Dataset entries:
★ ★ ★ ★ ★

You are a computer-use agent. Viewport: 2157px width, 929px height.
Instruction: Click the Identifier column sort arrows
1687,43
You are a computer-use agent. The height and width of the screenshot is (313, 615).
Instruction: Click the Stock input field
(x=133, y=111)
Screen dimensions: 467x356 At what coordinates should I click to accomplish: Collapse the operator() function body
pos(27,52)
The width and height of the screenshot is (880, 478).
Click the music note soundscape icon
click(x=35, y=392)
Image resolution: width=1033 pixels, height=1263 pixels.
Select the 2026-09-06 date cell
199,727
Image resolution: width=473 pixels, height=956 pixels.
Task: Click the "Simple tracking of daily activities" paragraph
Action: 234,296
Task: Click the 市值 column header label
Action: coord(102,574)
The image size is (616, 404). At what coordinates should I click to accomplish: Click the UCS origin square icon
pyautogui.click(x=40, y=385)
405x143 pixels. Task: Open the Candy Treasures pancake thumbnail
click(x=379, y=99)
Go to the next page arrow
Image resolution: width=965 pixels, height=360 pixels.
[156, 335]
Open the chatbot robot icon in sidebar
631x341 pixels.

★ ★ ★ ★ ★

Work instructions:
Out of the data above, transcribe exactly and only the lines starting with the line that has "Instruction: Click the Identifier" and going on through the line that has "Image resolution: width=1033", both included.

Output of the task:
Instruction: Click the Identifier column sort arrows
1687,43
You are a computer-use agent. The height and width of the screenshot is (313, 615).
Instruction: Click the Stock input field
(x=133, y=111)
Screen dimensions: 467x356 At what coordinates should I click to accomplish: Collapse the operator() function body
pos(27,52)
The width and height of the screenshot is (880, 478).
Click the music note soundscape icon
click(x=35, y=392)
Image resolution: width=1033 pixels, height=1263 pixels.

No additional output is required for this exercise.